Должно быть,     тело пишем,    оно касается (обязано) земли,

и лапы — шумом веток, на    тяге неорганического сердца —

оставлены собой ходить,    без начала, без конца, без

хвоста и пасти, головы.       Один хрипящий лай:     не-

платоническая, дурно скроенная тварь. И в преддверии

завтрашнего дня: кто́ красный рот бессонных фонарей

целует,     кто́ почки вербы,     предупреждая лихорадку,

на дно желудка отправляет, кто́ ногти заплетает в косы, —

                 так в руках перебирают все имена гонимых блох.

iv.

               Отпугивает хищников гласных долгота,     продолжение

рта,    а птенцы из камуфляжа поджигают гнезда.     За плоскостью

доносится война.    Вот сложат руки и уверуют теперь,    в профиль

походя на буквы,      что наугад достают из словаря,     или раз-

множенные грядущим сном пучки волос.    И ничего, что говорило

бы о пролитом на землю семени, о жесте и пыльце цветочной,

кроме насекомых ног,    обращенных по направлению к земле

обетованной. Пусть даже завтра двери перестанут открываться

или дитя не прорастет ни вверх, ни вниз, отмечая апострофом,

запятой, как плод носимый, образ места, облюбованный

                     минус-травой.

v.

                   Статуи есть полые,    бесполые, а кого — кормят моря,

другие — птиц уловляют,       чья маскировка не только отвлекает,

но и призывает.     Чего не знали мы, пока темнела всякая кора.

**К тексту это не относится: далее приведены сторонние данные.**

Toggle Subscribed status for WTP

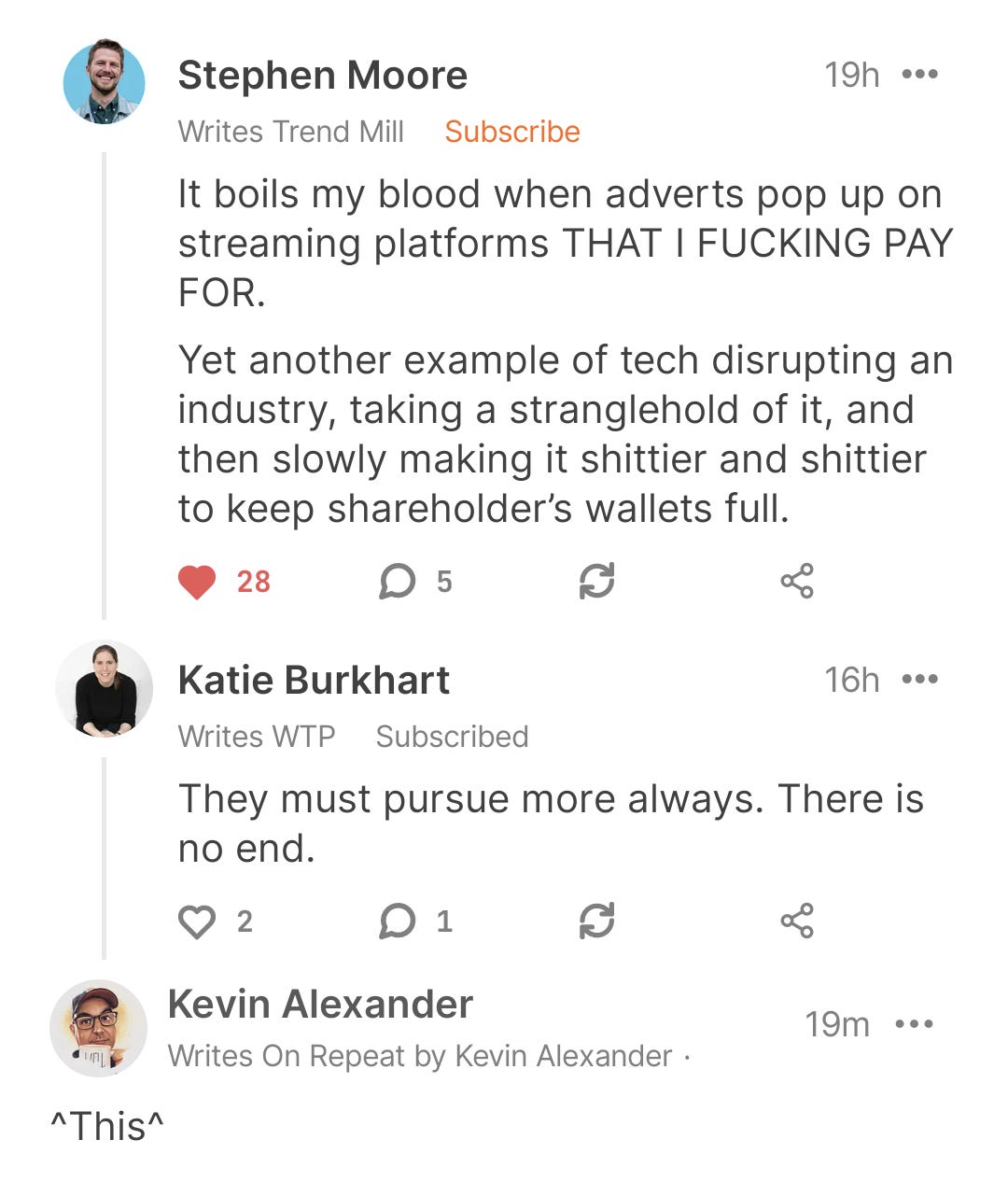[x=452, y=737]
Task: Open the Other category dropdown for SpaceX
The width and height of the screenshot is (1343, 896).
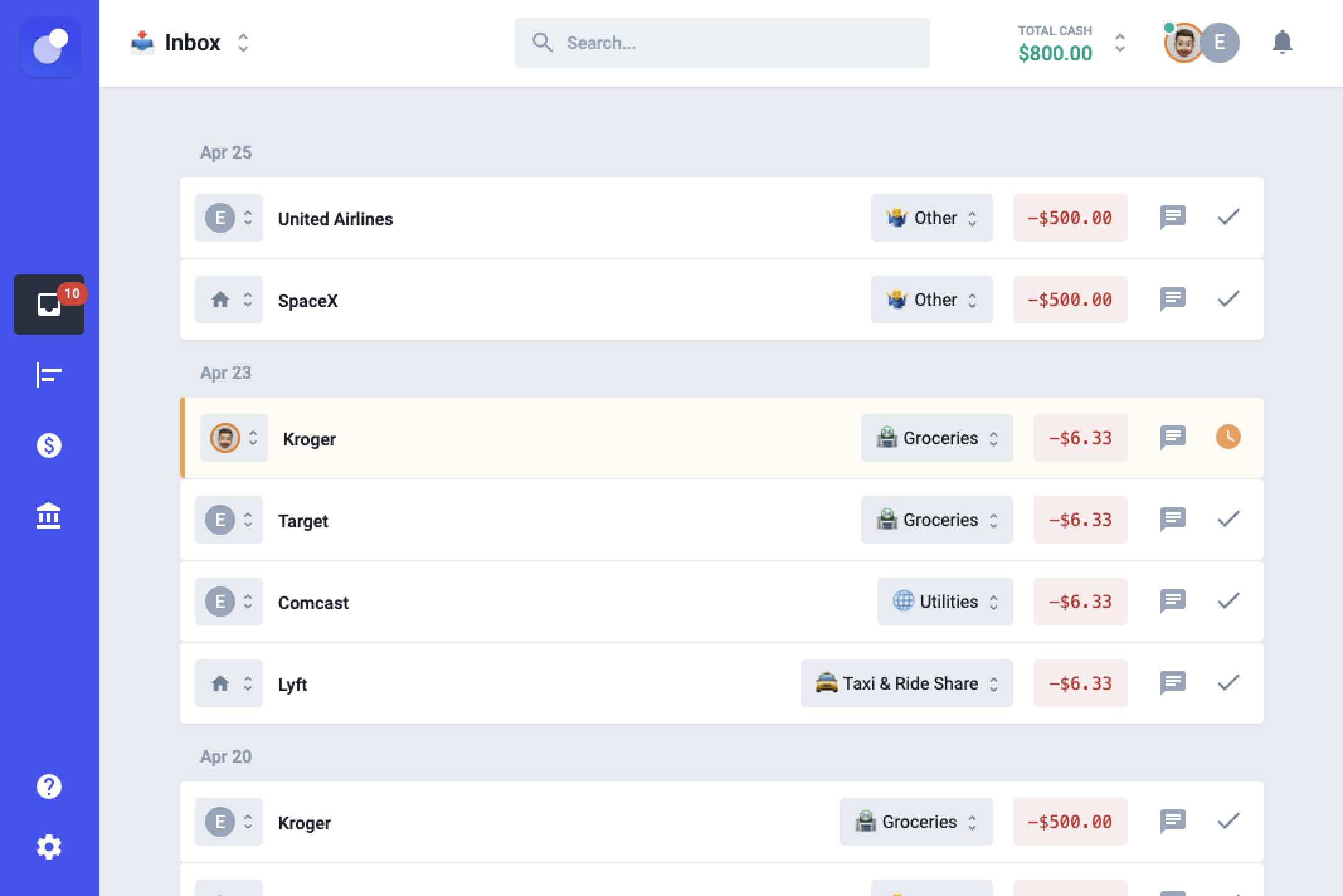Action: 931,300
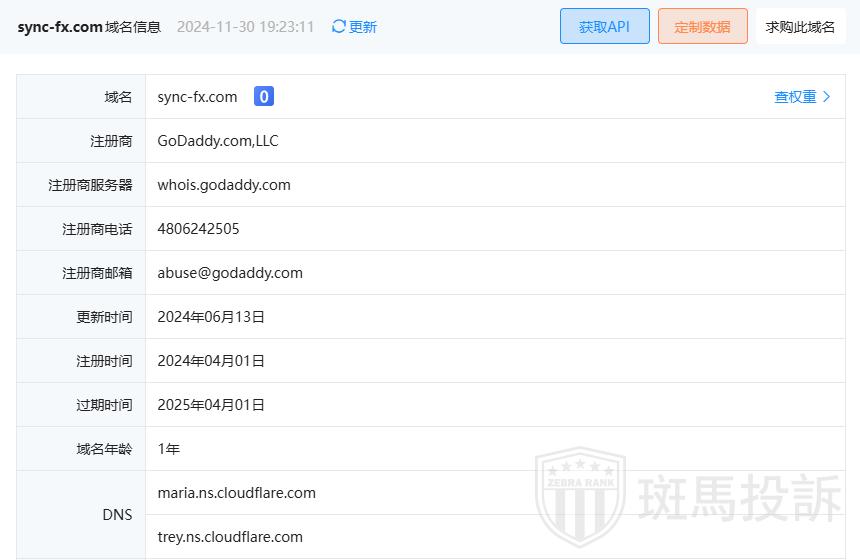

От снега фабрик с преобладанием черного пигмента.    Тогда и выпал —

меланизм машин?   рабочих?   электричеств? — темный —

в период полураспада — березы-мотылька,    скулеж железа настоялся,

а вой псиноголовых колоннообразной пустотой повис. Что делать, если

день поминовения всякий раз таков:    память усеченных чтят,

и не так ведь далеко они, откуда долетает крик:    вопреки-напев

                  глухой, как бык ревущий,    тянут свой,    сжав кулаками рты.

vi.

                    В техническом что человеческого есть,

на закате века спросишь, превращаясь, обожес-

твляемый пастух, губами дверь толкая,     воздухи,

в которых повисает абстракция прощания,   ад-

ресованная людьми железа вам,     железные деревья,

что подавали знаки.          С тех пор, как перестали,

подсчитывают гнезда,    оставленные ими, вымершим видом

людей жатв, и складки драпировки завесы из объектов

(соха, лущильник,    борона, реестр семейства травянистых),

скрывавшей средний полдень,    ребра руин послевоенных

                  и огрызки рубительных машин.

vii.

                Распускаясь как фасетки, как прополис и вода,   ты —

в комнатах-заглазья — превращаешься в легенду о шелестящем

в ушах ветре,    что уравнивает,     сравнивает вращение колеса

и солнца, колеса и скорбных глаз, в напев впадающих

об облаке микробов, первых ветвях, переэкспонированных в свете

утра, в свете слепка ткани.             Дерево, оно же продолжает быть

тогда,   когда никто не воспринимает,   и она ему читает, выясняя,

как опоры кроны определят себя среди полей

                уложенной страницы, где укладывались спать.